From the line that contains "272x290 pixels." to the last line of the data below, transcribe every line exactly. Do not include the pictures.

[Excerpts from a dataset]
********************

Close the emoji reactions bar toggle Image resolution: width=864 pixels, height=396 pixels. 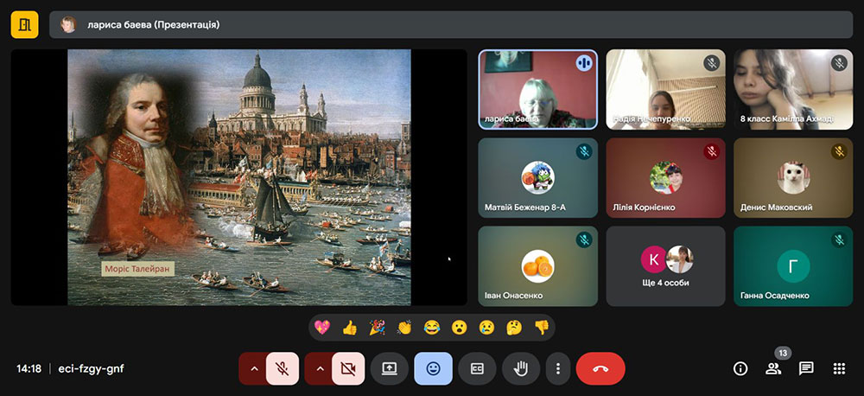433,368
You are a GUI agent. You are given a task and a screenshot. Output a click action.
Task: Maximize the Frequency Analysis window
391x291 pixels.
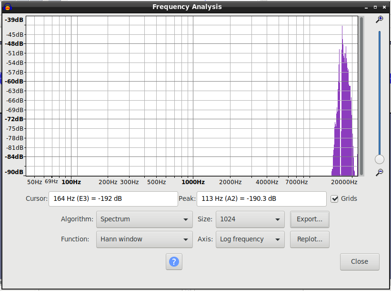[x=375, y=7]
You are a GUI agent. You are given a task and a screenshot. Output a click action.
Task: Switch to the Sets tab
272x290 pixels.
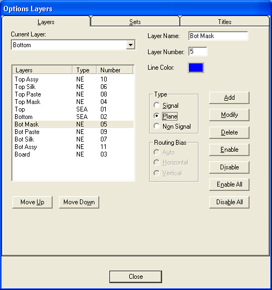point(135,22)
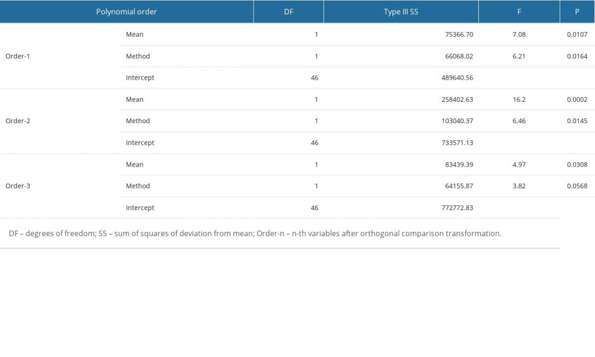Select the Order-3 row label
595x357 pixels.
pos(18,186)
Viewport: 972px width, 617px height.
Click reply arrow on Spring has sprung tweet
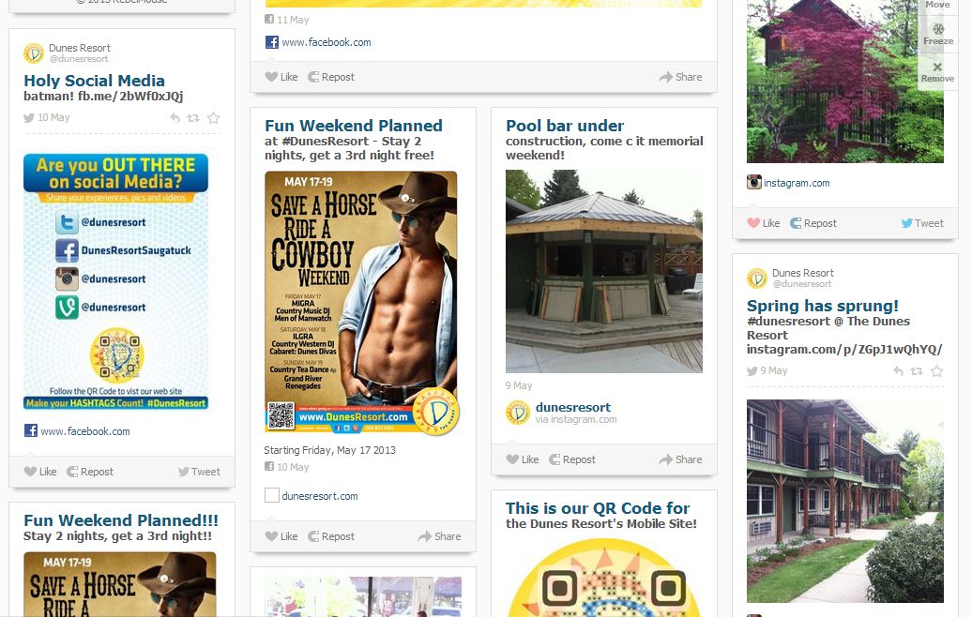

********************

◆ **WRITTEN RESPONSE**
272x290 pixels.
point(135,22)
Select the Order-3 row label
595x357 pixels.
pos(18,186)
Viewport: 972px width, 617px height.
Click reply arrow on Spring has sprung tweet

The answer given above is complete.